Enrico sintió que el demonio le afloraba desde lo más profundo, la casa la había comprado él, el carro, los muebles y hasta la cama en donde otro dormía lo había comprado él. El abogado advirtió la frustración de Enrico e inmediatamente intervino:

—Señor Soto, hay varios almacenes que tienen prendas en oferta ahora que se acerca el invierno. Otra muy buena opción son los almacenes de ropa de segunda. Venden muy buena ropa ahí; de hecho, he escuchado que es ropa de calidad.
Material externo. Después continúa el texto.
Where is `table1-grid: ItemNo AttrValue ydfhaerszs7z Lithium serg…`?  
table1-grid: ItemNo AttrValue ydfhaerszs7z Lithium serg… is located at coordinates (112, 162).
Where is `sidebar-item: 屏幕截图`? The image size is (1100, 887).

Enrico respiró profundo y tuvo que hacer un esfuerzo para no echarse a llorar delante de estos dos personajes detestables. Se tragó su orgullo poniéndose de pie y salió con la cabeza erguida, sin un dólar en el bolsillo, pero, convencido, como les toca convencerse a muchos, que la justicia divina ha de existir.

Llegó a la puerta de salida y se dio cuenta que no tenía ni siquiera una sombrilla para protegerse del torrencial aguacero; entonces, caminó por las calles inundadas y sin que nadie se diera cuenta, dejó que una furtiva lágrima rodara por sus mejillas mojadas y melancólicas.

Por: Luis Carlos Rojas García, escritor.